Кто-то, возможно, решит, что Нина Николаевна, узнав о разоблачении культа личности вождя народов, разочаровалась в идеях социализма, в достижениях Страны Советов и ее победах, завоеванных ценою нарушений соцзаконности. Мнение это, хотя и обоснованное, логичное мнение, тем не менее ошибочно: Нина Николаевна, признаться, была не столь уж сильно удручена критикой товарища Сталина, ибо обладала цепким, практичным умом выползшего на охоту насекомого. Вождь народов уже три года как умер, почил, а жизнь, жизнь продолжалась, и в этой жизни нужно было плести паутину, замирать, ожидая глупых мошек, быстро и ловко выбрасывать длинный клейкий язык, чтобы съесть зазевавшихся, пока не съели тебя. Разоблачили и разоблачили: горюй не горюй – хлеб с маслом на столе от этого не появится.
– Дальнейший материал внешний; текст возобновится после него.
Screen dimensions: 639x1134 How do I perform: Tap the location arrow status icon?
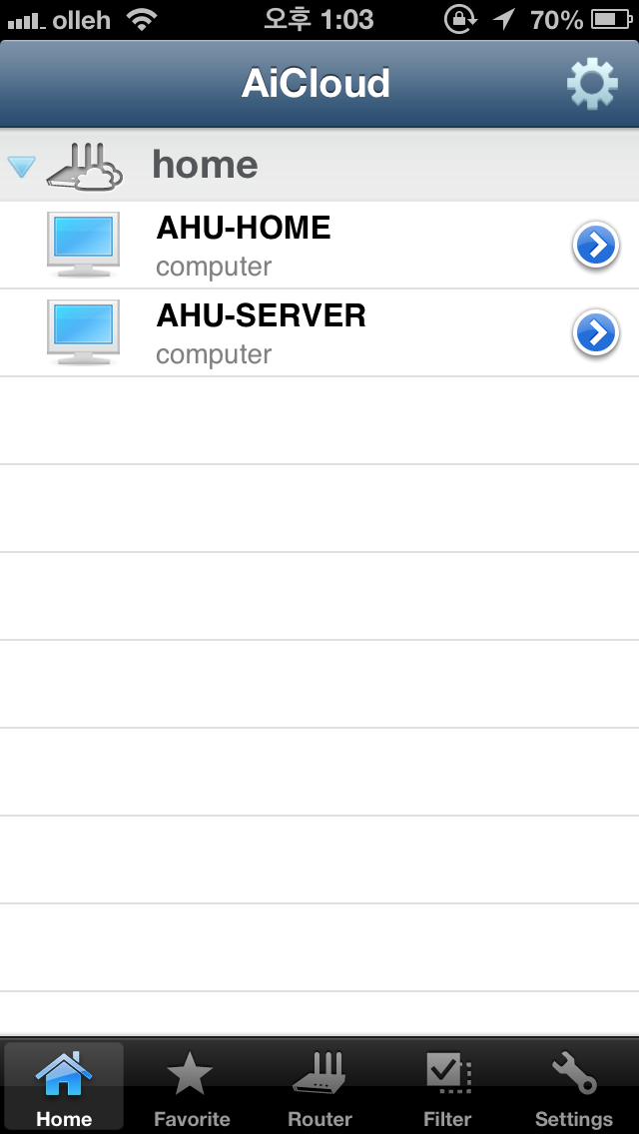503,20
Будем честны: ни разоблачение культа личности, ни провозглашенный министром торговли Микояном новый курс на мирное сосуществование с капитализмом, из которого – крамола! – следовало, что насильственные потрясения более не являются необходимым этапом пути к новой общественной формации – социализму, ни даже критика тем же Анастасом Ивановичем сталинского “Краткого курса истории ВКП(б)” не разбили стойкое сердце Нины Николаевны. Не плакала она длинными, одинокими стародевичьими ночами от того, что ныне стали возможны условия для проведения мирным путем коренных политических и экономических преобразований в братских странах Азии и Африки. Не страдала, рассматривая портреты однажды репрессированных, а ныне подлежащих реабилитации видных партийных и советских деятелей. Не рвала на себе черной накладной косы в результате откровений Центральной Ревизионной комиссии КПСС, оглашенных ее председателем Петром Георгиевичем Москатовым (а там, поверьте, было чему подивиться).
Как они ни старались, но ни Хрущеву, ни Микояну, ни Москатову не удалось затронуть, уж тем более пошатнуть завидное спокойствие, непоколебимое ощущение жизненной устойчивости и отменное душевное здоровье, присущие Нине Николаевне.
Чем же ее задел ХХ съезд? Как поворотный момент Страны Советов отразился на ее отдельной жизни? Что стало решающим фактором, повернувшим ее судьбу?
Очень просто: в Советском Союзе перестали производить паровозы.
Мало кто помнит об этом судьбоносном решении, принятом (единогласно) на знаменитом съезде Компартии – результат доклада председателя Совмина Николая Александровича Булганина. А зря: съезд постановил прекратить строительство паровозов и начать массовое внедрение на советских железных дорогах тепловозной и электровозной видов тяги. Так ХХ съезд поменял жизнь Нины Николаевны, что в результате почти сошла с рельсов, словно потерявший управление поезд.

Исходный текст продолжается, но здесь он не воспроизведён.